[Start of section]
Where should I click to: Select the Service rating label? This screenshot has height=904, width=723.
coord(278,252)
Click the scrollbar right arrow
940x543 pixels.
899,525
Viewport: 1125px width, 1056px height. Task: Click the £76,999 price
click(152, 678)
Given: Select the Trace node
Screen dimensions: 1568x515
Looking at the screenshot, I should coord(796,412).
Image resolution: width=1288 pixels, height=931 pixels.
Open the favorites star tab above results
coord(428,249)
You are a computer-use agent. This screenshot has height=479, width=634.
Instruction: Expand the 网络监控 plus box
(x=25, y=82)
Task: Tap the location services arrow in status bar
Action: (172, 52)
[End of section]
Activity: Once you find the line containing "Image resolution: width=1288", copy it and every line after it through the end of the records, exactly as they stand.

Solution to the problem:
Image resolution: width=1288 pixels, height=931 pixels.
Open the favorites star tab above results
coord(428,249)
You are a computer-use agent. This screenshot has height=479, width=634.
Instruction: Expand the 网络监控 plus box
(x=25, y=82)
Task: Tap the location services arrow in status bar
Action: (172, 52)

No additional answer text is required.